Apple Faces Lawsuits Aplenty
The legal teams representing Apple certainly have their plates full at this time. Apple is facing a number of legal matters concerning leaks of privileged information, patent infringement, and those of an intellectual property manner.
Concerning the leaks, by now, many are aware of Apple’s lawsuits aimed at a number of blogs that cover the Mac industry. The owner of the Apple news site ThinkSecret was sued by Apple because of the site’s leaking of information about the Mac mini and the iPod Shuffle. The lawsuit, while seeking no damages, is asking the owner to release the source of the leak.
This request has, of course, made many people wary of the site’s first amendment rights, as well as whether or not bloggers should be considered journalists. Many bloggers championed the perceived rights of ThinkSecret and its owners. One such blogger, Randall Newton, seemed to sum up the blogosphere stance with this statement appearing on his LoomisBoy blog:
“This is a troubling development, but most likely only a temporary setback for First Amendment rights. Every new form of media in the last 200 years has gone through a similar rite of passage. Blogs (like mine) are as valid a form of press’ as the pamphlet was during the American Revolution. Citizen journalism via web logs is every bit as protected by the First Amendment as the work of the New York Times and CBS.

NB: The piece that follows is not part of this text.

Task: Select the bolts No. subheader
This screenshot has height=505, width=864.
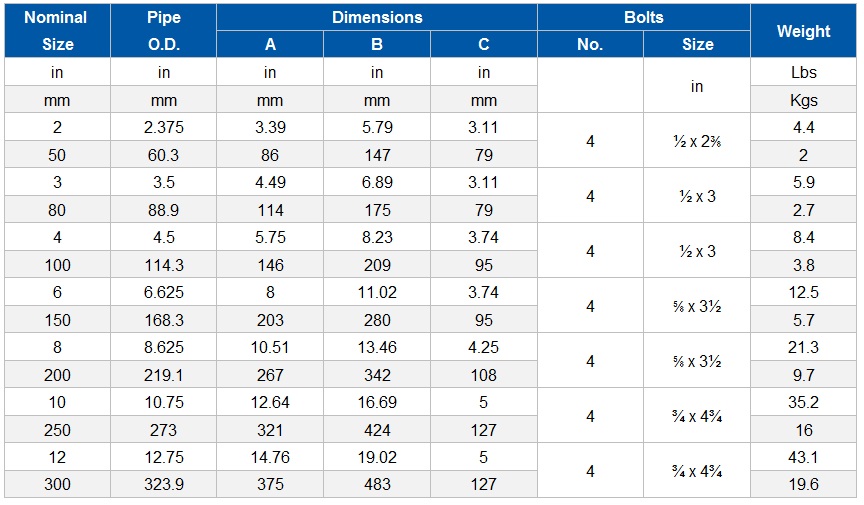Action: (x=590, y=44)
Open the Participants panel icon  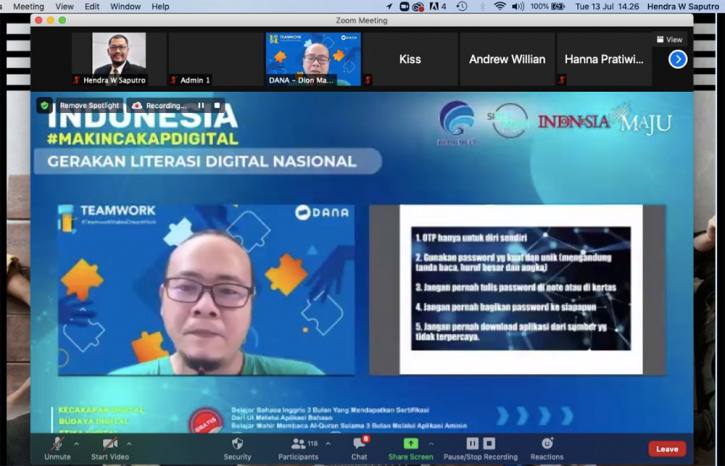298,443
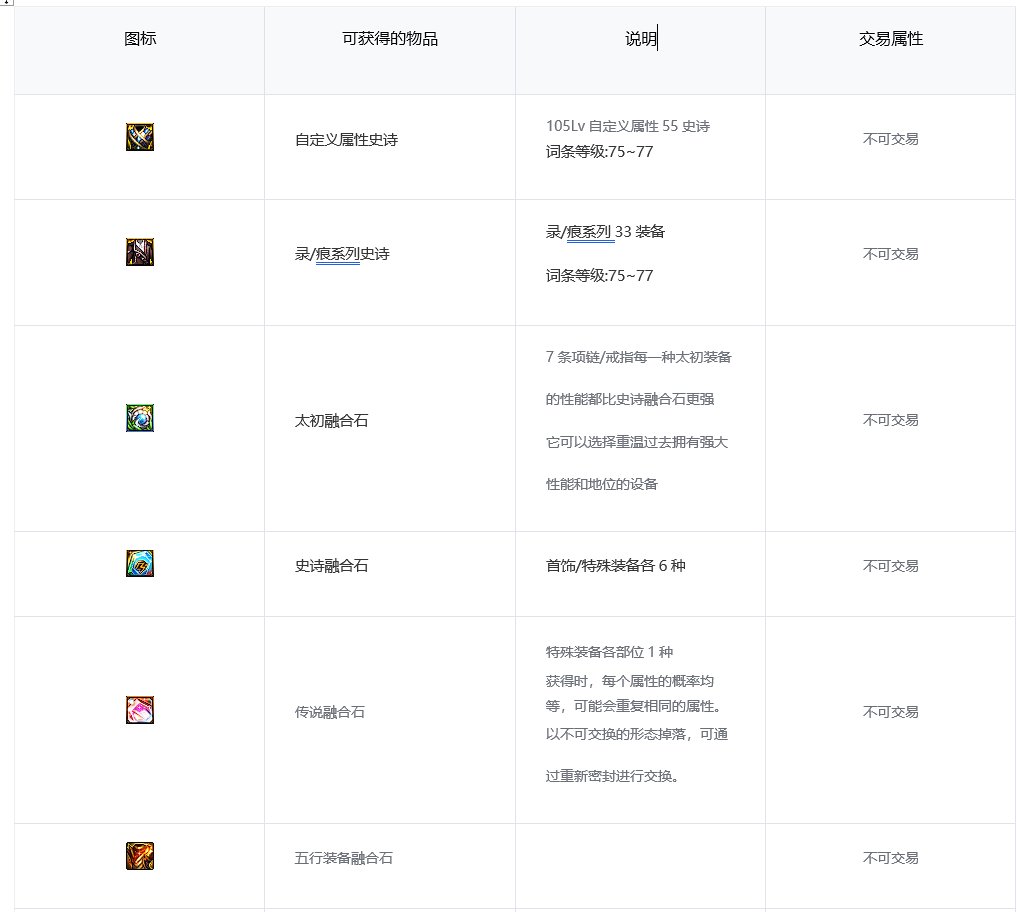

If the current judge in the Apple Computer case doesn’t recognize that, someone higher up the appeal chain will.”
Mirroring these statements are ThinkSecret’s actions. Last Friday, the site asked for all charges to be dropped in a press release appearing on the site:
“Apple’s lawsuit is a affront to the First Amendment, and an attempt to use Apple’s economic power to intimidate small journalists. If a publication such as the New York Times had published such information, it would be called good journalism; Apple never would have considered a lawsuit.”
Should bloggers be afforded the same protection as the Wall Street Journal? If the first round is any indication, whether they should or shouldn’t may not matter
In other legal news related to Apple, not only are they executing a lawsuit on one end, they are also being hit with two on the other. Two separate lawsuits questioning certain iPod/iTunes features have been filed against Apple.
The first, filed by Chicago-based Advanced Audio Devices LLC claims the iPod violates a certain patent pertaining the term “music jukebox”. Apparently how Apple’s player functions violates AAD’s idea behind their broad patent. endgadet.com offers more:
a quick search of the [United States Patent and Trademark’s] database reveals that AAD were indeed granted a patent on July 1st of 2003 for a “music jukebox which is configured for storing a music library therein” that “includes a housing, audio input structure on the housing for receiving audio signals, audio output structure on the housing for outputting audio signals, and a data storage structure in the housing for storing audio signals.” (Which sounds like a pretty broad patent.) Apple has yet to issue a response.
The other lawsuit facing Apple concerns the company’s approach to digital rights management. A Hong-Kong based company called Pat-rights has issued a demand for 12% of Apple’s revenue from their iTunes music service. iTunes makes use of Fairplay to protect the rights of its music inventory, but they have not patented the technology responsible. Because of this, Pat-rights feels Apple must be using their software to protect its digital music.
The Mac Observer offers this look at the situation:
Pat-rights patent describes a method of “protecting publicly distributed software from unauthorized use” using a sub-program for encryption, a sub-program “for authorizing (the) use of a software product,” and a sub-program for authenticating a users computer.
The patent holding company claims Apple has not patented its Fairplay technology and that for that reason it must be using its patent. “This is certainly a patentable technology,” Pat-right president Peter Chung said in a prepared statement released in late February. “If iTunes does not patent it, there must be a very good reason for them not to do so- someone else has patented this.”
It certainly sounds like Apple’s busy start to 2005 is going to remain that way, if not more so.